Posted by: TomAnon || 02/08/2006 15:09 Comments || Top||

#26  "LH-Do you actually believe the drivel of what you posted? Muslims are tolerating this hijacking of their religion because they fear being identified as bad Muslims more than they fear being monstrous human beings."

AFAICT most muslims in the world are barely literate or illiterate peasants in places like Indonesia or Bangladesh who are too busy trying get a field ploughed to bother with any of this.

But as to the others, its not in the nature of most people to run out and protest the wrong actions of their coreligionists. Im a Jew who doesnt support the actions of the Kahanists (radical and violent extremists) but i dont spend much time protesting them. Silence does NOT imply consent in this kind of situation. Silence implies apathy, which, im sorry to say, is the normal human response to things that dont threaten oneself or ones near and dear.

Look at how small the crowds in question actually are. A few thousand in Bangladesh, a country of 90 million plus. In pakistan they had to have the rally in Peshawar, the center of Pashtun looniness. And of course the worst embassy trashing is in Iran, in Syria, or in Lebanon.

Condi today put the blame squarely on Syria and Iran. You may think what she says is drivel, but I do not.

And Amir Taheri has been one of the strongest voices in the WOT, and is published by several conservative newspapers.

Posted by: liberalhawk || 02/08/2006 15:15 Comments || Top||

#27  'Islamic ethics is based on 'limits and proportions...' "

Right. Like chopping off a hand and a foot for theft. Like stoning to death a woman who has sex outside of marriage'

which you might notice, is not the law in most muslim countries.
Posted by: liberalhawk || 02/08/2006 15:16 Comments || Top||

#28  The myth of the moderate Muslim. I personally know some moderate Muslims, but I am confident that they would be called 'apostate' by the militants. I don't really think the the peaceful end of the bell curve matters very much.

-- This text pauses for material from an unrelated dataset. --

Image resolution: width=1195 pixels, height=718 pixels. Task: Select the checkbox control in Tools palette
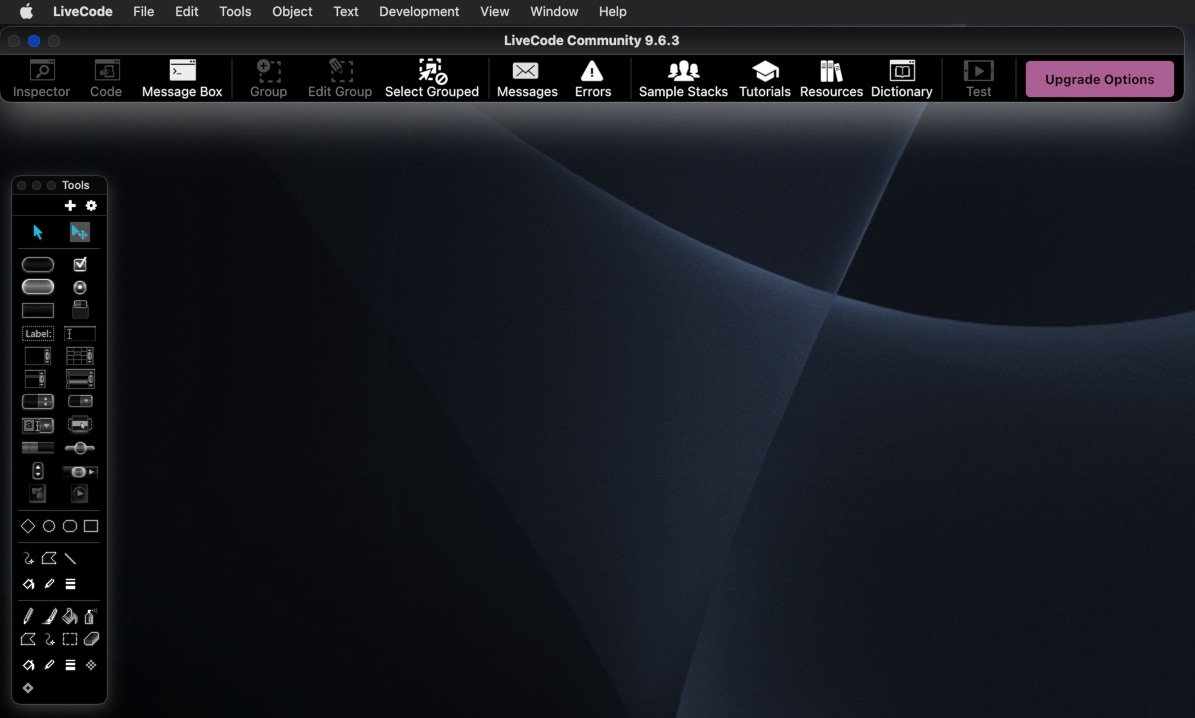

I would rather not have a conflict of civilizations, but the militant Islamists want one. However, if the 'moderate Muslims' do not stop their co-religionists, then we shall have one. The soothing words from some Muslim appologists mean little. Protests against the destruction of Muslims in Jordan means what? When they protest the destruction of Jews, Christins, and Hindus, I will begin to pay attention. I will believe them when they begin to turn over their Islamists.

The longer that the militants perceive weakness in the West, the more agressive they will becomme, and the more destructive the conflict will be.
Posted by: SR-71 || 02/08/2006 15:17 Comments || Top||

#29  I would rather not have a conflict of civilizations,

...is precisely what we have.
Posted by: Besoeker || 02/08/2006 15:26 Comments || Top||

#30  "Where is the evidence of this 'pro-social "direction'?"

Well, actually, both the Indonesian Moslems and now the Danish Moslems are seeking--as organizations--to define Islam in a liberal, prosocial direction, that is in line with: " . . . a faith that brings comfort to people. It inspires them to lead lives based on honesty, and justice, and compassion."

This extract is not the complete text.